One way to find high-quality businesses is by looking at a company’s Return on Capital (ROC), which examines the earnings produced per dollar invested into the business in the form of fixed assets or net working capital. The higher the ROC, the higher the likelihood it is a good quality business. I was taught this metric for identifying high-quality companies, and I continue to use it in my investing today.

2. Look for Honest Managers

This is easier said than done and something Buffett admits to in the letter; however, it is important to invest in managers that you believe hold their customers’ and shareholders’ well-being above their own. Reading Buffett’s letters, it is clear he is such a calibre person and someone I model my behaviour on, and hopefully, can identify in the managers of the companies I invest in.

Smaller is Better

For some time now, Buffett has admitted that the size of Berkshire Hathaway has been a major obstacle for the business as they have so much capital (money) they need to deploy that it is hard to find companies or investments big enough that still meet his criteria.

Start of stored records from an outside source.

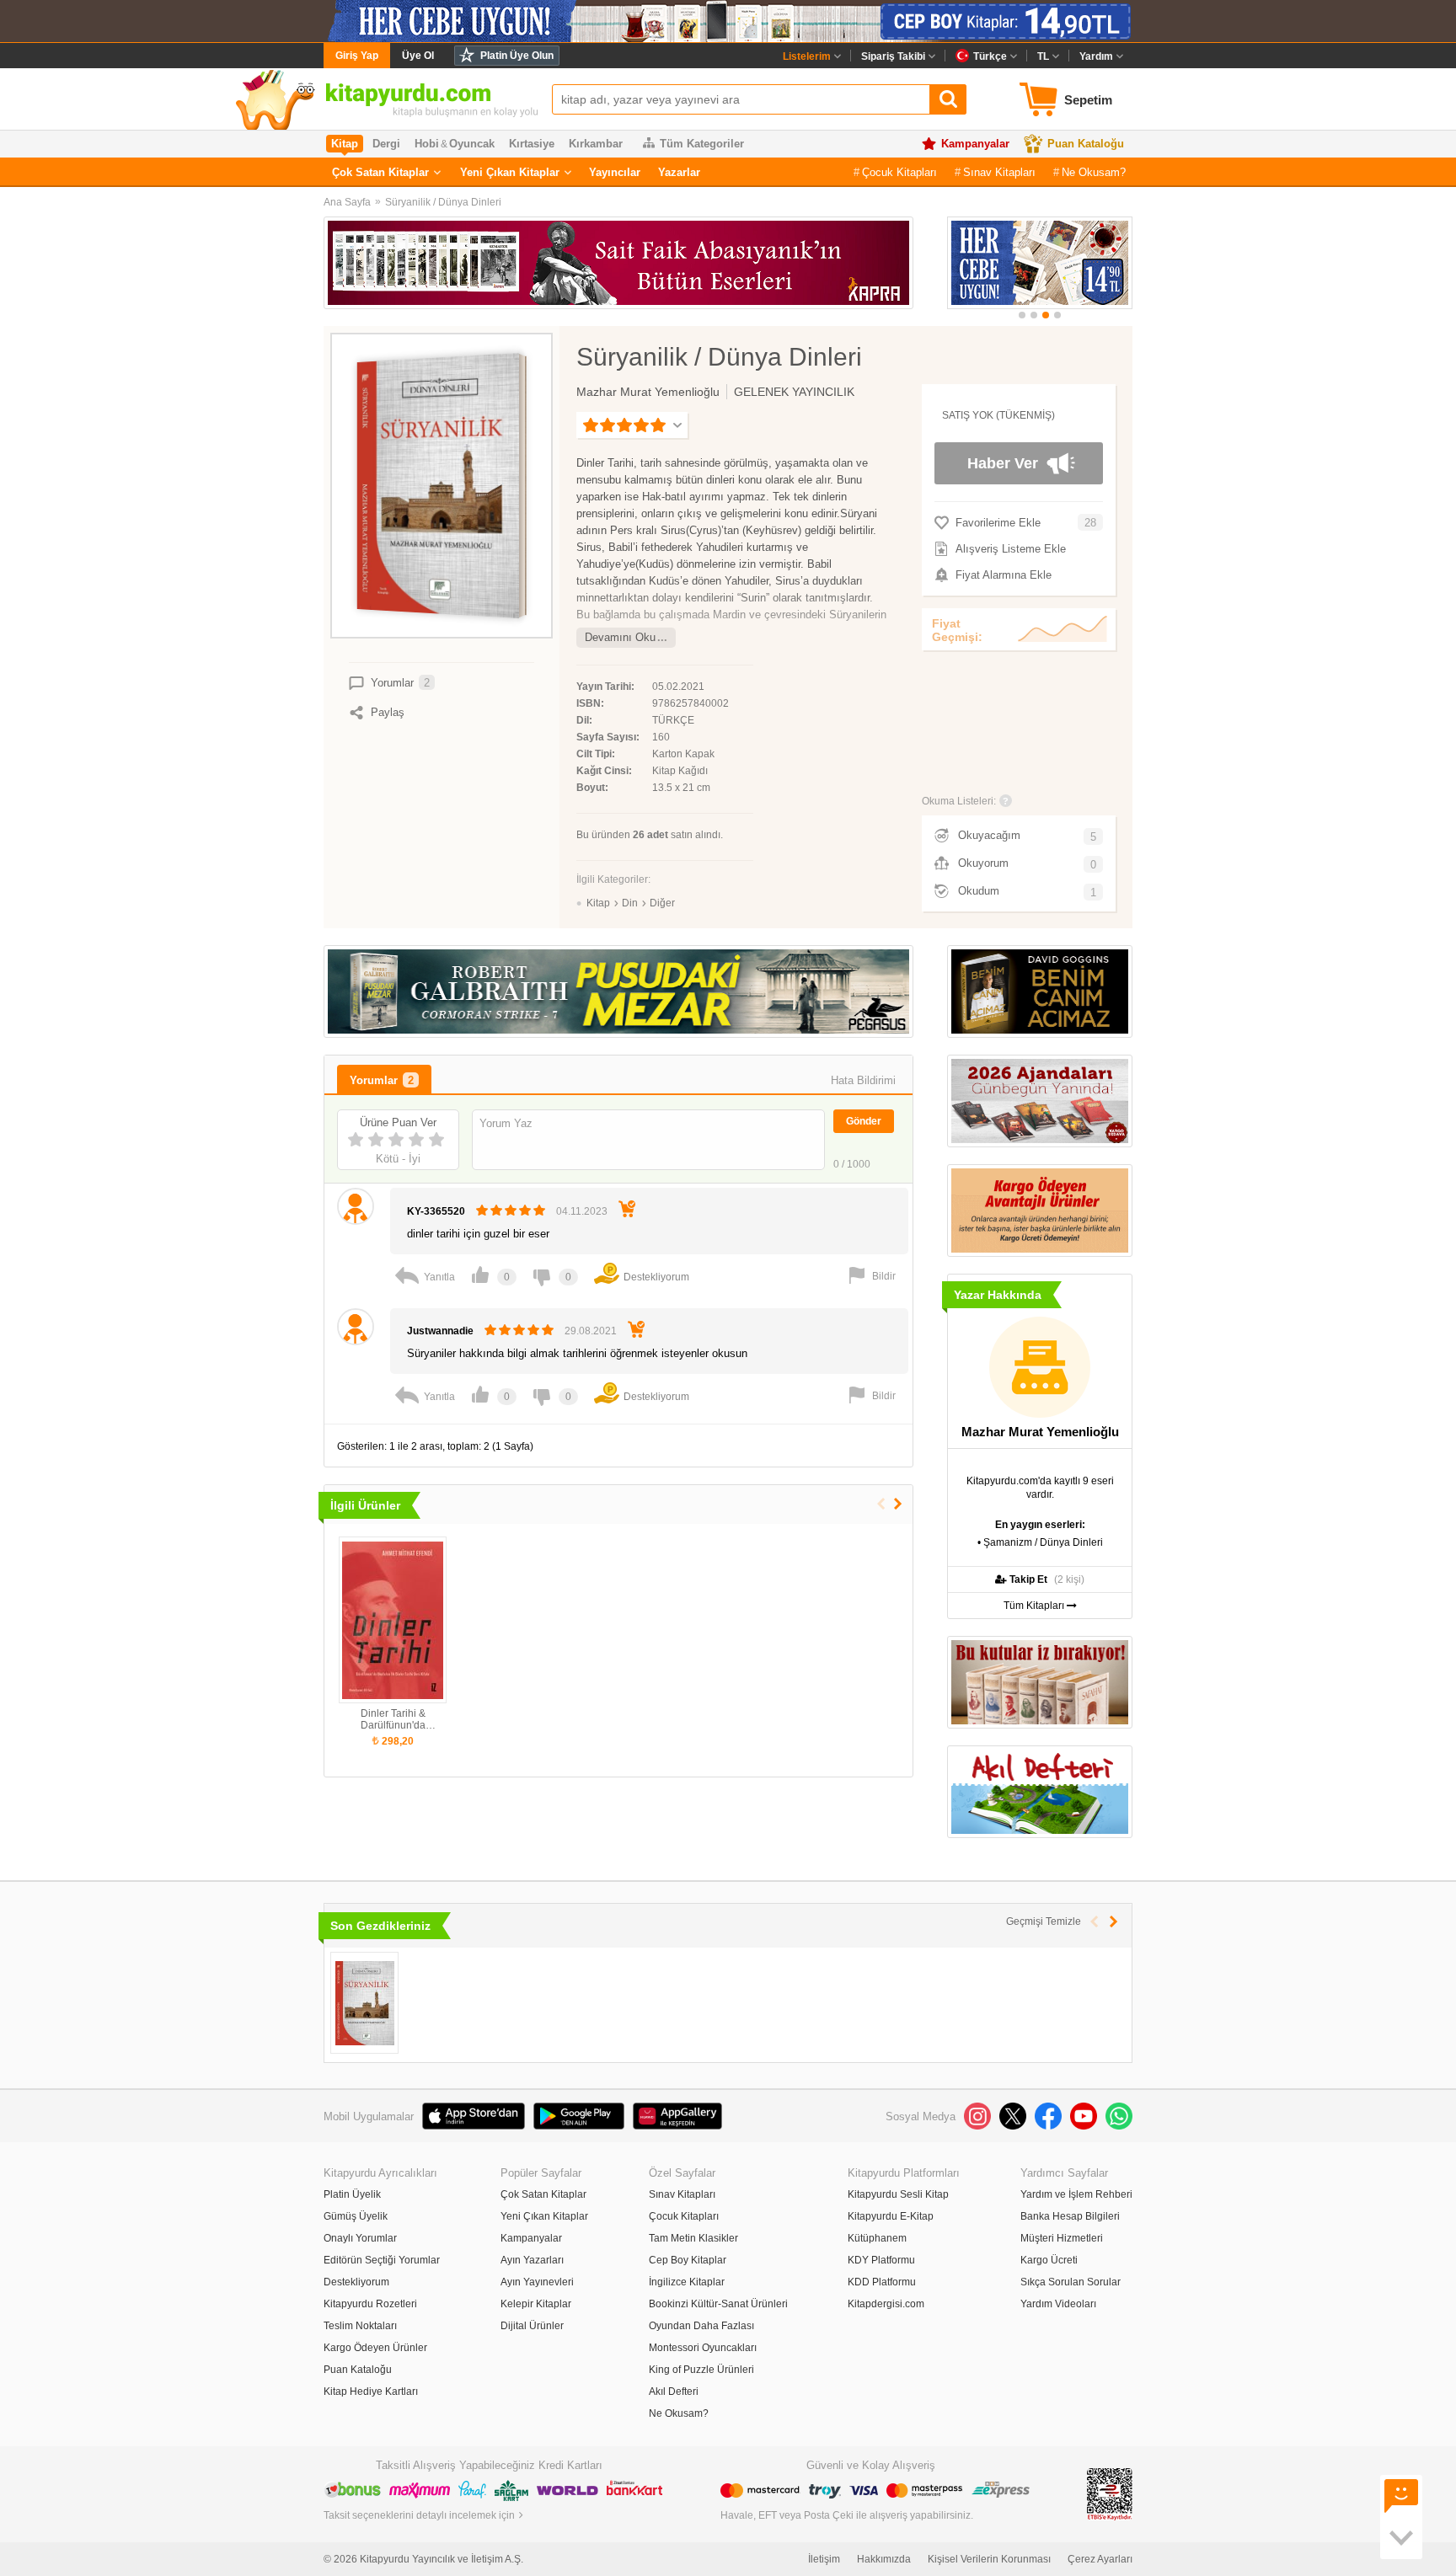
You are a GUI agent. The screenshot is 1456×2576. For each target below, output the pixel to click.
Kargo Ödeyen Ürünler (375, 2348)
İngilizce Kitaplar (687, 2282)
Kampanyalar (975, 143)
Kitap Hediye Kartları (371, 2391)
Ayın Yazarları (532, 2260)
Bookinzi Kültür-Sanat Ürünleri (718, 2304)
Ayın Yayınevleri (537, 2282)
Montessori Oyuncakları (703, 2348)
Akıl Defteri (674, 2391)
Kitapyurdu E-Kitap (891, 2216)
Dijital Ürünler (532, 2326)
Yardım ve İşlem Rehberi (1076, 2194)
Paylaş (387, 712)
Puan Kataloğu (1085, 143)
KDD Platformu (882, 2282)
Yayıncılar (614, 172)
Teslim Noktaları (360, 2326)
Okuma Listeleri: (959, 801)
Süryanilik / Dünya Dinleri (443, 202)
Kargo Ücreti (1049, 2260)
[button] (1022, 315)
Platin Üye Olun (517, 55)
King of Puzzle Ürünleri (701, 2370)
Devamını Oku (620, 637)
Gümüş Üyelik (356, 2216)
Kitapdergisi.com (886, 2304)
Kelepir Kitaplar (535, 2304)
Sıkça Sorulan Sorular (1070, 2282)
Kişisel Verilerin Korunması (989, 2559)
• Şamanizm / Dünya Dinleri (1040, 1542)
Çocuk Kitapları (899, 172)
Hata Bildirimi (863, 1080)
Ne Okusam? (1094, 172)
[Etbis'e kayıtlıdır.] (1109, 2493)
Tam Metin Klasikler (693, 2238)
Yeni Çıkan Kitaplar (509, 172)
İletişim (824, 2559)
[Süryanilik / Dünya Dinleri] (364, 2003)
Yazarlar (679, 172)
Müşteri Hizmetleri (1061, 2238)
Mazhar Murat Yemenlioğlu (648, 391)
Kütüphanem (877, 2238)
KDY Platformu (881, 2260)
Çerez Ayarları (1100, 2559)
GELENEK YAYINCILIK (794, 391)
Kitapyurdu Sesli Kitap (898, 2194)
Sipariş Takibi (893, 56)
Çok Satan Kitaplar (380, 172)
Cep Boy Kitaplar (687, 2260)
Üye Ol (418, 55)
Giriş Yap (356, 55)
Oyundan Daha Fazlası (701, 2326)
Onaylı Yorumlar (360, 2238)
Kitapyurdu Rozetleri (370, 2304)
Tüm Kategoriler (702, 143)
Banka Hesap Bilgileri (1070, 2216)
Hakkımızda (884, 2559)
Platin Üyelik (352, 2194)
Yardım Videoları (1058, 2304)
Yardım (1096, 56)
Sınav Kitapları (999, 172)
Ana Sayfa (347, 202)
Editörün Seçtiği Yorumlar (382, 2260)
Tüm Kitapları (1035, 1605)
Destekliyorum (356, 2282)
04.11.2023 (582, 1211)
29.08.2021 (591, 1331)
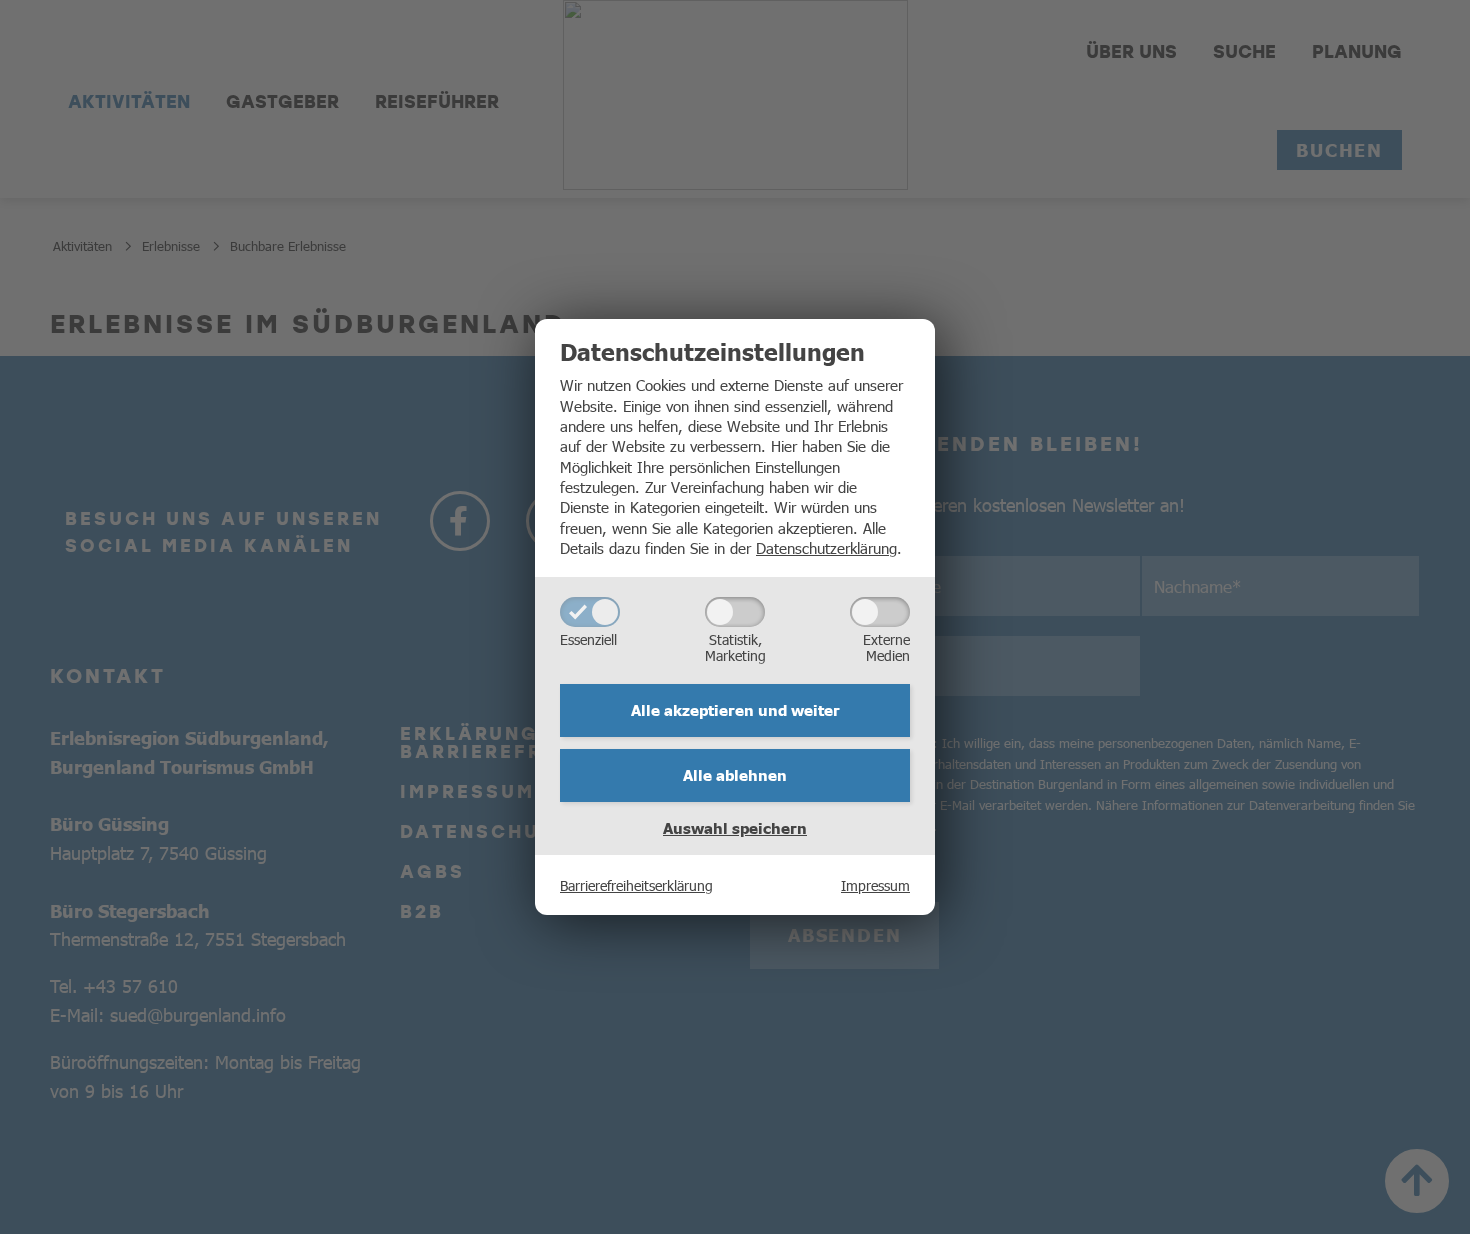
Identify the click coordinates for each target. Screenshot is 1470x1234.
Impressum (875, 885)
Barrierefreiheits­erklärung (636, 885)
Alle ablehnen (735, 775)
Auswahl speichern (735, 828)
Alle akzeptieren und (735, 710)
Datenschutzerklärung (826, 547)
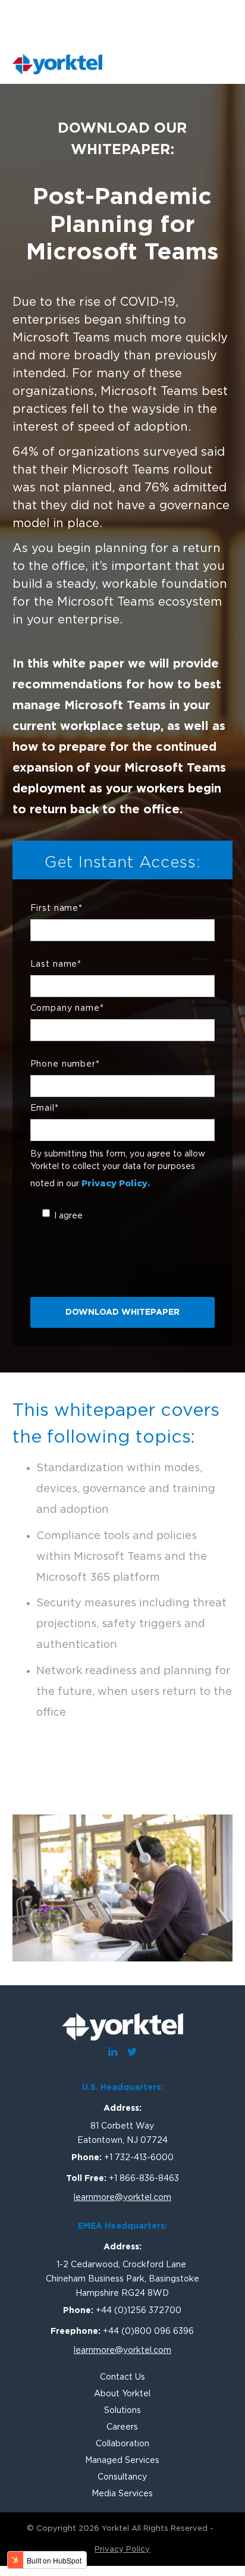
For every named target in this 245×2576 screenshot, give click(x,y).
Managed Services (122, 2460)
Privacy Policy (122, 2549)
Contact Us (122, 2377)
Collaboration (122, 2444)
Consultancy (122, 2477)
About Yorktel (122, 2394)
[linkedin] (112, 2057)
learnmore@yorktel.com (122, 2197)
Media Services (122, 2494)
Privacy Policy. (115, 1183)
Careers (122, 2427)
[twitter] (132, 2057)
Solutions (122, 2410)
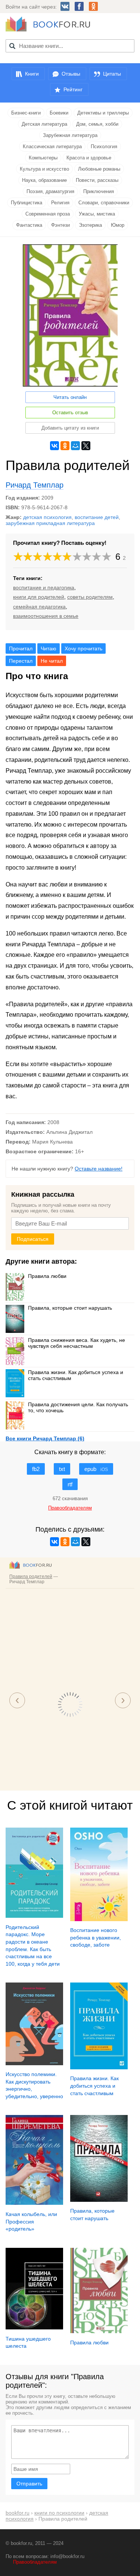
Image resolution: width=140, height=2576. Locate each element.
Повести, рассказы (97, 180)
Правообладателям (35, 2562)
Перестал (20, 661)
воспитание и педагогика (43, 587)
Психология (104, 146)
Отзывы (71, 74)
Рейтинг (73, 89)
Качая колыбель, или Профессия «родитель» (31, 2221)
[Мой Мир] (75, 445)
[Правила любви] (99, 2331)
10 (107, 557)
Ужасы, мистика (97, 214)
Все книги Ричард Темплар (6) (45, 1438)
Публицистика (26, 202)
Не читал (52, 661)
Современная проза (47, 214)
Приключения (98, 191)
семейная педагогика (39, 607)
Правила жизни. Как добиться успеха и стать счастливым (75, 1375)
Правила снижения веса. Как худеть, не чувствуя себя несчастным (76, 1343)
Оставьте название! (98, 1169)
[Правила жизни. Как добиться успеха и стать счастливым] (99, 2067)
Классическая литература (52, 146)
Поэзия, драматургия (50, 191)
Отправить (29, 2484)
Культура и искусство (44, 169)
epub (96, 1469)
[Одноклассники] (64, 445)
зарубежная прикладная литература (50, 523)
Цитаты (112, 74)
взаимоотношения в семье (45, 616)
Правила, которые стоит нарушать (70, 1308)
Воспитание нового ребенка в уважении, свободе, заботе (95, 1937)
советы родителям (90, 597)
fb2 (36, 1469)
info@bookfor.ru (67, 2556)
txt (62, 1469)
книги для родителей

Size is a significant advantage that we, as individual investors, have because our investing universe is far broader than Berkshire’s. While we can invest in the high-quality businesses Buffett is buying, we can also buy much smaller, lesser-known companies that Buffett would love to own but can’t because Berkshire has grown too big.

Patience Is Everything

After you have done the hard work and research and decided to pull the trigger, don’t be afraid to sit back and do nothing with that investment for a long time.

Buffett makes this point very clearly in the letter when he states,

“The Dow Jones Industrial Average fell below 100 on that fateful day (the day of his first stock purchase) in 1942 when I ‘pulled the trigger.’ I was down $5 by the time school was out. Soon, things turned, and now that index hovers around 38,000. America has been a terrific country for investors. All they have needed to do is sit quietly, listening to no one.

Warren Buffett

If you haven’t read Buffett’s annual letters, do yourself a favour and take the time to read them. There is perhaps no better place to learn about long-term investing. His letters can be downloaded from the company website for free.